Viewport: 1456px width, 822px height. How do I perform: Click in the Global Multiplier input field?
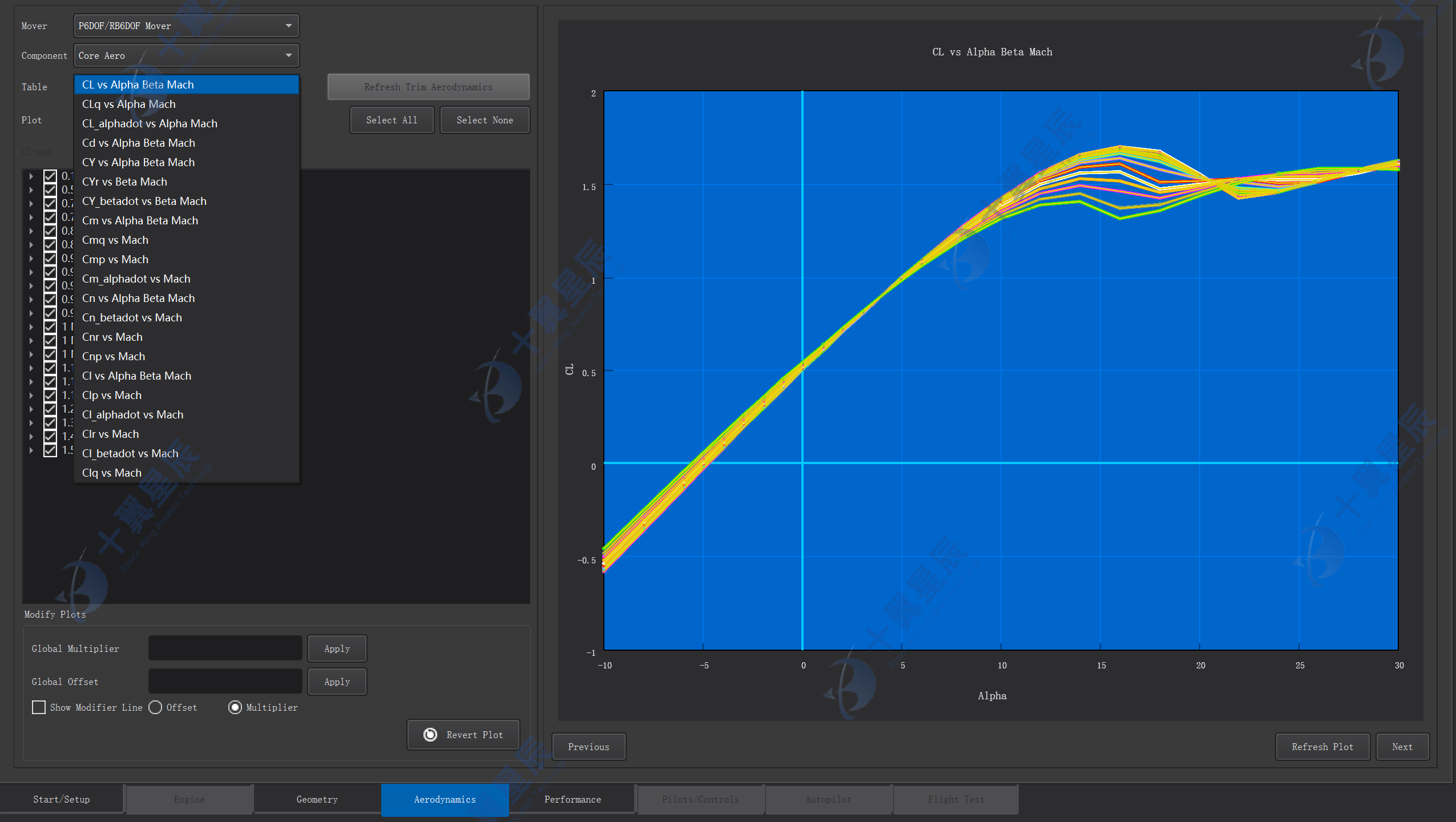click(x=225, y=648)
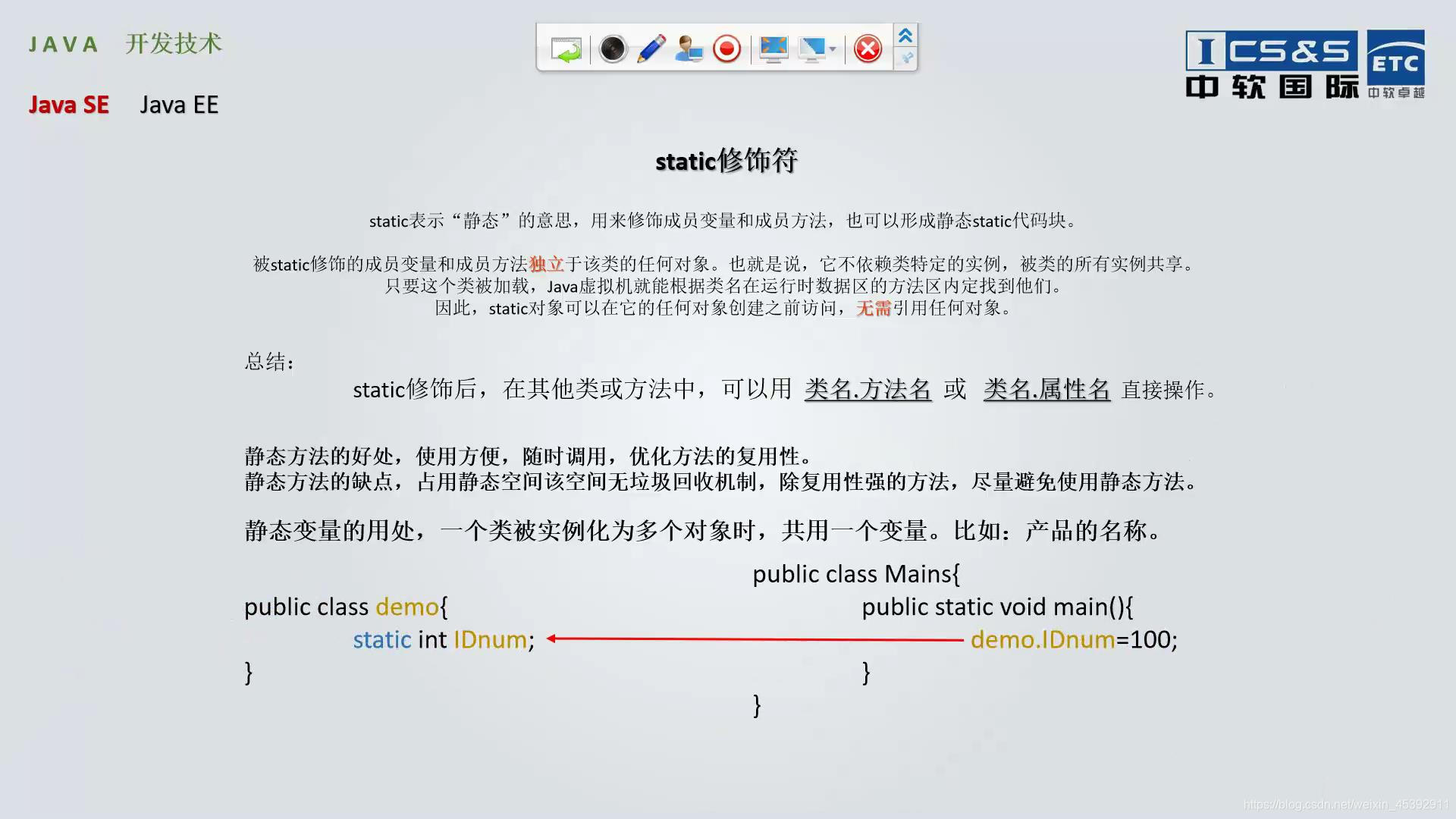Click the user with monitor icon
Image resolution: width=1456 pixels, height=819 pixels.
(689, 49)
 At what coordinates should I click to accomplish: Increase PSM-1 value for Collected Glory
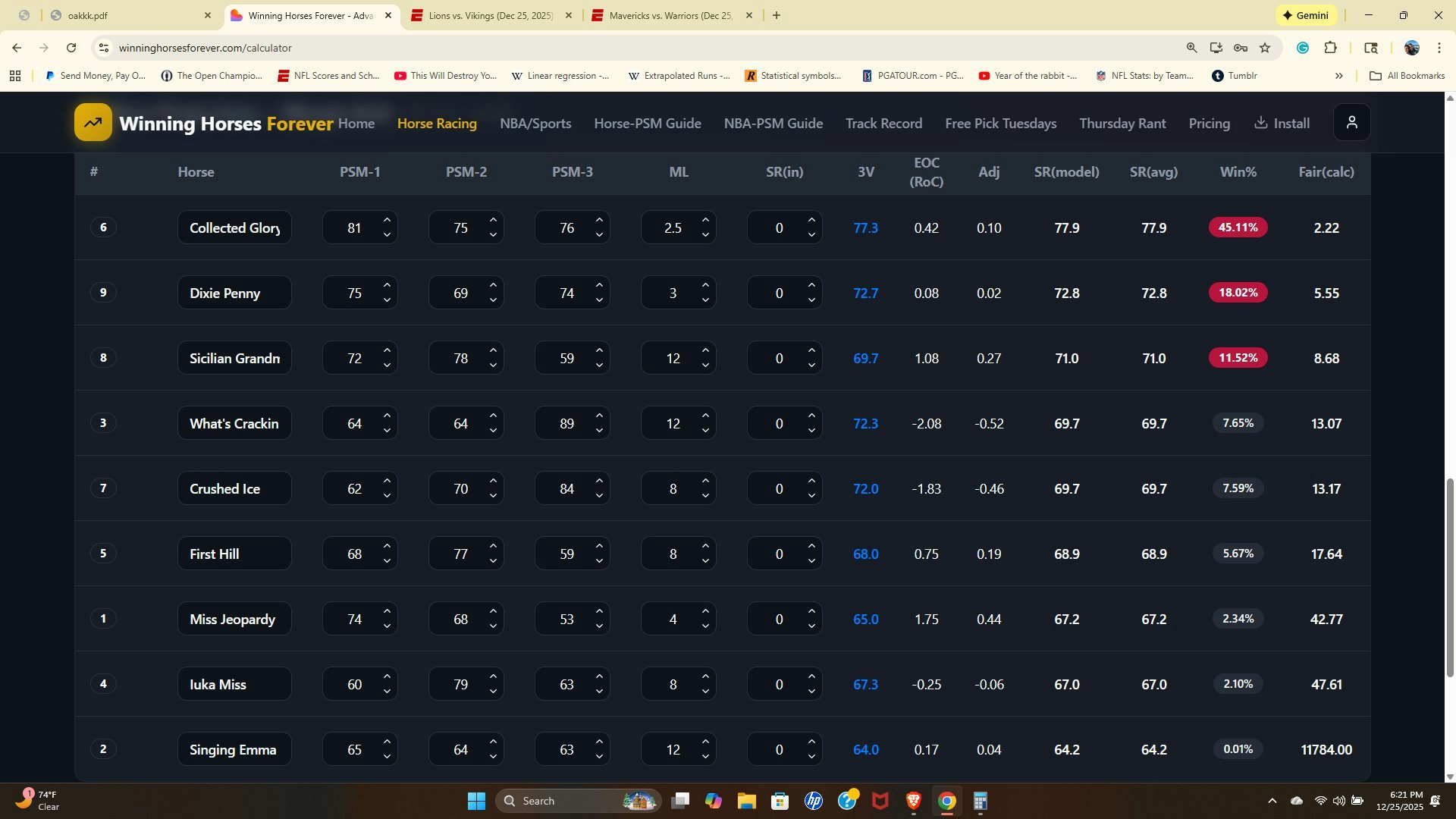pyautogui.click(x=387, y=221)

**WORK REQUIRED:** An answer that restates all the entries exactly and drops the images is what is needed.

**ANSWER SPACE:**
Viewport: 1456px width, 822px height. How do I perform: Click in the Global Multiplier input field?
click(x=225, y=648)
Click the user with monitor icon
Image resolution: width=1456 pixels, height=819 pixels.
(689, 49)
 At what coordinates should I click to accomplish: Increase PSM-1 value for Collected Glory
pyautogui.click(x=387, y=221)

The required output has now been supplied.